* **GIVEN REQUEST**: Rewrite the lines from the one containing "Open the column settings ellipsis menu" up to and including the one containing "click(272, 344)", replacing "screenshot" with "capture" and leaving everything else unchanged.

** Start of DATA FOR THIS TASK **

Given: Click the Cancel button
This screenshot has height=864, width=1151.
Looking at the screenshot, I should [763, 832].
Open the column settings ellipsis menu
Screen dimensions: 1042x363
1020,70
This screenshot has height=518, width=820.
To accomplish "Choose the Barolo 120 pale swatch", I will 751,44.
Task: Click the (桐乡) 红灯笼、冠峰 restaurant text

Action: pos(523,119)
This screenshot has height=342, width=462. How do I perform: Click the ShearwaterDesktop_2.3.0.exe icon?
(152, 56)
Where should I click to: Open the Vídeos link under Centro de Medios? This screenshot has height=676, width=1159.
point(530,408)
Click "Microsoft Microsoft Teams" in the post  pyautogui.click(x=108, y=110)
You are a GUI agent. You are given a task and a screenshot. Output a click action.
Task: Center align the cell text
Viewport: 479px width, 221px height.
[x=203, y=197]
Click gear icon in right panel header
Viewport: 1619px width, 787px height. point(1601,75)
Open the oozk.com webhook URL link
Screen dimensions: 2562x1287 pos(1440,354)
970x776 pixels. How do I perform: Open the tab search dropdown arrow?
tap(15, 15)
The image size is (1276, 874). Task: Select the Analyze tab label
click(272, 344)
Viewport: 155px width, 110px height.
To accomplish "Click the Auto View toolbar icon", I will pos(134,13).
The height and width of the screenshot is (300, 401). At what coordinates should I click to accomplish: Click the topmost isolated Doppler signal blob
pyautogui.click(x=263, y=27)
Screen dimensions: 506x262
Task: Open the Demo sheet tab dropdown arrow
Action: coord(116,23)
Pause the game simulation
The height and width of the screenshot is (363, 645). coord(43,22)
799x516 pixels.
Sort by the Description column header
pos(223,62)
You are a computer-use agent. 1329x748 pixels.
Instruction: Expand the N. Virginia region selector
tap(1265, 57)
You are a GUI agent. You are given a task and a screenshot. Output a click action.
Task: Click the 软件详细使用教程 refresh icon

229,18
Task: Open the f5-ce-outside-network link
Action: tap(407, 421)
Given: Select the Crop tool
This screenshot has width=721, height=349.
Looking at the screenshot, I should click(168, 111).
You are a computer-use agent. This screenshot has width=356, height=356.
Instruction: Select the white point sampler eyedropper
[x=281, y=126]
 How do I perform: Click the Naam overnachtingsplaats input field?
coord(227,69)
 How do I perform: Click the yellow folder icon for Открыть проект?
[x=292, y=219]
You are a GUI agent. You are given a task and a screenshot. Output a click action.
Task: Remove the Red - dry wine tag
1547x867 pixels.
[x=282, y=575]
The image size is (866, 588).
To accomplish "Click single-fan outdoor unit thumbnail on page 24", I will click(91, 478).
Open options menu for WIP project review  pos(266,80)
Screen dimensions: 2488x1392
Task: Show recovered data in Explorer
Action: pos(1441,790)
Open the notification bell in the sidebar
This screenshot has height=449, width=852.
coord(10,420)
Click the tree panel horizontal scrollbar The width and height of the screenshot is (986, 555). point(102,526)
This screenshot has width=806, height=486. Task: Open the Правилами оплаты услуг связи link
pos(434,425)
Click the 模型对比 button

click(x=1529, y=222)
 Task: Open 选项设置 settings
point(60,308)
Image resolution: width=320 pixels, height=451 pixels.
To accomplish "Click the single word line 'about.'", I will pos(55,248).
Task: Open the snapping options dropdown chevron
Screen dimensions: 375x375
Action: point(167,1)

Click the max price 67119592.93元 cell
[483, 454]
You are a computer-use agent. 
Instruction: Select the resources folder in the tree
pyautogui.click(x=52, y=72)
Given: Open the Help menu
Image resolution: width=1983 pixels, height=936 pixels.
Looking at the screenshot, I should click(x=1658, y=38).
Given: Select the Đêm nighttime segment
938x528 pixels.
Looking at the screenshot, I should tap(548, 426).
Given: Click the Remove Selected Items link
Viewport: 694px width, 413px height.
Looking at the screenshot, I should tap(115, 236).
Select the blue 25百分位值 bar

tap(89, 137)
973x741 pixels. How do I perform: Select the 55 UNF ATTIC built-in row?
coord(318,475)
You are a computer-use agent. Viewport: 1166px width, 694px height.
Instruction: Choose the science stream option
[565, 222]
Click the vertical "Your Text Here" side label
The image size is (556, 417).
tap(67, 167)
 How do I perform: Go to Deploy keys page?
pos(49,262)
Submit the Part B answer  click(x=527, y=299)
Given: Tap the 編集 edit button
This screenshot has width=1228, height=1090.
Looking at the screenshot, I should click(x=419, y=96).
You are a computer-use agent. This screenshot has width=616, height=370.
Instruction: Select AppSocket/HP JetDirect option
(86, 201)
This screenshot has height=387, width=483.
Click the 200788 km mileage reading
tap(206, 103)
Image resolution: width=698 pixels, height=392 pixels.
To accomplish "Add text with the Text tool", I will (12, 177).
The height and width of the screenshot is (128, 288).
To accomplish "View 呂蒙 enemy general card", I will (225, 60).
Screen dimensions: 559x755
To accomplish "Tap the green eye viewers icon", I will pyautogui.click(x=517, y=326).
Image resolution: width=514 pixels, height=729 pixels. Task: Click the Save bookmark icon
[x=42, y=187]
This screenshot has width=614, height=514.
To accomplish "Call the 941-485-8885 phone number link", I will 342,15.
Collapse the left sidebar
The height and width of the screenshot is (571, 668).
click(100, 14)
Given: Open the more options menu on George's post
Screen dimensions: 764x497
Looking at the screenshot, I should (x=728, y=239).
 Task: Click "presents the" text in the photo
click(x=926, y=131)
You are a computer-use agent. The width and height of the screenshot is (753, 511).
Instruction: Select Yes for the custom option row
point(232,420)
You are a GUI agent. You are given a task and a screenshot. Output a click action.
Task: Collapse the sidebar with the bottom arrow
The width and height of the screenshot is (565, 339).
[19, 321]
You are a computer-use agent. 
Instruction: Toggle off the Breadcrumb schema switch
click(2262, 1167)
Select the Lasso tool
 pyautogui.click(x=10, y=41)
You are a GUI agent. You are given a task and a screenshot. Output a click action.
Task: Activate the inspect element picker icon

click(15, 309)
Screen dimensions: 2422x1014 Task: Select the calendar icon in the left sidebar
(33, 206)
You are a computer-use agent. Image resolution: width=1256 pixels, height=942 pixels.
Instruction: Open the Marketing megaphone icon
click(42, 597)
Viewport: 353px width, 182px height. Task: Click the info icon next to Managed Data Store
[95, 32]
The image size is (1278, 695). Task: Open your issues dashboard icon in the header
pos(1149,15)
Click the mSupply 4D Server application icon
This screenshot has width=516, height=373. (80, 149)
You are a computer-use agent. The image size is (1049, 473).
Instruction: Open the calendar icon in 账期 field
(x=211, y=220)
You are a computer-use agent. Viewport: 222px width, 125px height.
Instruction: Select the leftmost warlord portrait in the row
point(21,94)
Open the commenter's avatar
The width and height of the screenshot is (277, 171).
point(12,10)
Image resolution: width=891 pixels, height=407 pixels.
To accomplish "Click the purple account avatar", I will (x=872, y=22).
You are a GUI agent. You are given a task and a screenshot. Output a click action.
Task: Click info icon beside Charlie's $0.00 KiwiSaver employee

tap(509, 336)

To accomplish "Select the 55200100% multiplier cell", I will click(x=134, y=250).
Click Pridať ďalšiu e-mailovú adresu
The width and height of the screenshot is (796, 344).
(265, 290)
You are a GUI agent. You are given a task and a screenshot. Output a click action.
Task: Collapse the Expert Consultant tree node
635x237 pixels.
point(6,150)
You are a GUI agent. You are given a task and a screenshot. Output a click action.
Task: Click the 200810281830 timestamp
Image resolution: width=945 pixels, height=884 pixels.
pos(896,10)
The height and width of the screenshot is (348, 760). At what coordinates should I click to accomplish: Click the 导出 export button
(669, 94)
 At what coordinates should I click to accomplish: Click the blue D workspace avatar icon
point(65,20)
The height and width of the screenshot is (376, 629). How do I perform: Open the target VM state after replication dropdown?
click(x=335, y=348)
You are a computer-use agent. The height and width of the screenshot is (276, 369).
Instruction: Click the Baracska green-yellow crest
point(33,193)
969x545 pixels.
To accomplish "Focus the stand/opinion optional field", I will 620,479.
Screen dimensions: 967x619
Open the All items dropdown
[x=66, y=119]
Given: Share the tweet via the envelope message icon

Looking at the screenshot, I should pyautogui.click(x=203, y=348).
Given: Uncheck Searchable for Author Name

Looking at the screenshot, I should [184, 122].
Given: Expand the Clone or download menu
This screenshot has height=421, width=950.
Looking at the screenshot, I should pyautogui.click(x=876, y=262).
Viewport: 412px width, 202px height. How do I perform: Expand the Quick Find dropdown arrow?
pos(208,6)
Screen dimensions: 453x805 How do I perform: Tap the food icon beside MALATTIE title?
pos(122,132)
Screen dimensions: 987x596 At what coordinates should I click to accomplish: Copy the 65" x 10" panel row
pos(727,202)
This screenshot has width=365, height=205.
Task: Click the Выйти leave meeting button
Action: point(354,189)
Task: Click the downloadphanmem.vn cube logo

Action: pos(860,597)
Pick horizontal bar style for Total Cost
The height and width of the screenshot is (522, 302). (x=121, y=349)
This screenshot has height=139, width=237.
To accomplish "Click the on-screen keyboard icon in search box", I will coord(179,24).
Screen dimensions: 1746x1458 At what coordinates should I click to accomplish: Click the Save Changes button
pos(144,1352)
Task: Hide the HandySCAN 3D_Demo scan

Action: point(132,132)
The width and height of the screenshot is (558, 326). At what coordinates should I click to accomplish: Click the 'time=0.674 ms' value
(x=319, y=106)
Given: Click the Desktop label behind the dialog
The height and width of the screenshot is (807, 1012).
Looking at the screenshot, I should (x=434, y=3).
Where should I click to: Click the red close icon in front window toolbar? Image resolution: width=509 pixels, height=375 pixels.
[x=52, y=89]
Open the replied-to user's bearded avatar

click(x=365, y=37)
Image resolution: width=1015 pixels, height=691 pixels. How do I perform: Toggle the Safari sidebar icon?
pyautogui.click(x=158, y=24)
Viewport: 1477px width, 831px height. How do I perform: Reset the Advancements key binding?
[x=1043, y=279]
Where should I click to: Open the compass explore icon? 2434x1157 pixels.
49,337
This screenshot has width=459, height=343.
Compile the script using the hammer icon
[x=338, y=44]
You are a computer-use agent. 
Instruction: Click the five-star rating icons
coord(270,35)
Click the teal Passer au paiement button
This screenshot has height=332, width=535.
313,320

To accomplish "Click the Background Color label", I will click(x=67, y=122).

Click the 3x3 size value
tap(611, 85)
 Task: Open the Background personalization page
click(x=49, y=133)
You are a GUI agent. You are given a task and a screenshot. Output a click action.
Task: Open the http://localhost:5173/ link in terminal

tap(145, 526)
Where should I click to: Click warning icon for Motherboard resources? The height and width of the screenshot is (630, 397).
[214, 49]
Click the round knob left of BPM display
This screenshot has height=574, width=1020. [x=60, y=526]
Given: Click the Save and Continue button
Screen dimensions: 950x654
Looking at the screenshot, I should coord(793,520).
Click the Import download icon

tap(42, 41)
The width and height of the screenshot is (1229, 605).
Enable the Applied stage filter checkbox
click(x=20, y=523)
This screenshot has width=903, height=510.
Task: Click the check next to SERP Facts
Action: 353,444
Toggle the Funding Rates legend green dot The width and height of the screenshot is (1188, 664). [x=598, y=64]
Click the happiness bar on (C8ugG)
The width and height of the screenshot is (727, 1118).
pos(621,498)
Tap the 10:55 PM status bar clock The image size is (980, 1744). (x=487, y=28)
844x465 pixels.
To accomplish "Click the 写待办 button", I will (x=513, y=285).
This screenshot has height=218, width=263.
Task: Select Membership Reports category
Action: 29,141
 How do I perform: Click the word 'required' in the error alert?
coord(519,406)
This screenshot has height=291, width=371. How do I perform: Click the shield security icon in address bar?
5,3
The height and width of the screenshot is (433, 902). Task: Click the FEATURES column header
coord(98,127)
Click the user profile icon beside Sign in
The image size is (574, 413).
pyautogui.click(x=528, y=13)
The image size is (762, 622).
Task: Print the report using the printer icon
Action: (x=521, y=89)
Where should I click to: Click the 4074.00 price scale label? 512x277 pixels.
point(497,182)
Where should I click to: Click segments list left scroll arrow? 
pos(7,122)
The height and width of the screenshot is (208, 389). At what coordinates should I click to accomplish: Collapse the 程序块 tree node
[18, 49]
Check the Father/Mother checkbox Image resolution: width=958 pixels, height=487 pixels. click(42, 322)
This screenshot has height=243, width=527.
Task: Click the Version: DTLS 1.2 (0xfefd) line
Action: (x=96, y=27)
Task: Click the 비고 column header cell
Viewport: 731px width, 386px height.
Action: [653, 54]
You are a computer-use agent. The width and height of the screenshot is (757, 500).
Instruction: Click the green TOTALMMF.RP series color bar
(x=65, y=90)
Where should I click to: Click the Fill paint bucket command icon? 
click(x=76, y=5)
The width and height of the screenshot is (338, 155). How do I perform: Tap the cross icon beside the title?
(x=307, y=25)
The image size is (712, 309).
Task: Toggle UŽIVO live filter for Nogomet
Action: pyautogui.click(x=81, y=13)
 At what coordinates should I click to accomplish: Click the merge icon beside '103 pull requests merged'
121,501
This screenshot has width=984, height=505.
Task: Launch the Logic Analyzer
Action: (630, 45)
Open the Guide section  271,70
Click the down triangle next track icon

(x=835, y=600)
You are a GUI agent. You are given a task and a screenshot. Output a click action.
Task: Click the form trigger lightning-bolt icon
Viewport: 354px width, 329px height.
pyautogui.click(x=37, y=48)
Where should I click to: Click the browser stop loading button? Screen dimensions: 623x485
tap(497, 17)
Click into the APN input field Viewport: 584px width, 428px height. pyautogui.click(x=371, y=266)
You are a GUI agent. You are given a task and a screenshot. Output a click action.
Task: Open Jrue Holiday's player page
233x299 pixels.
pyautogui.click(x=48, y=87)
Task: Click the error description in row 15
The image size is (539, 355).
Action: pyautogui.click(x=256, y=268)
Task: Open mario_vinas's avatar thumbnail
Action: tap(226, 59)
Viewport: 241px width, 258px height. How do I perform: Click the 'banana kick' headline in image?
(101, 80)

** End of DATA FOR THIS TASK **

* **EXERCISE RESPONSE**:
Open the column settings ellipsis menu
Screen dimensions: 1042x363
1020,70
This capture has height=518, width=820.
To accomplish "Choose the Barolo 120 pale swatch", I will 751,44.
Task: Click the (桐乡) 红灯笼、冠峰 restaurant text

Action: pos(523,119)
This capture has height=342, width=462. How do I perform: Click the ShearwaterDesktop_2.3.0.exe icon?
(152, 56)
Where should I click to: Open the Vídeos link under Centro de Medios? This capture has height=676, width=1159.
point(530,408)
Click "Microsoft Microsoft Teams" in the post  pyautogui.click(x=108, y=110)
You are a GUI agent. You are given a task and a capture. Output a click action.
Task: Center align the cell text
Viewport: 479px width, 221px height.
[x=203, y=197]
Click gear icon in right panel header
Viewport: 1619px width, 787px height. point(1601,75)
Open the oozk.com webhook URL link
Screen dimensions: 2562x1287 pos(1440,354)
970x776 pixels. How do I perform: Open the tab search dropdown arrow?
tap(15, 15)
The image size is (1276, 874). Task: Select the Analyze tab label
click(272, 344)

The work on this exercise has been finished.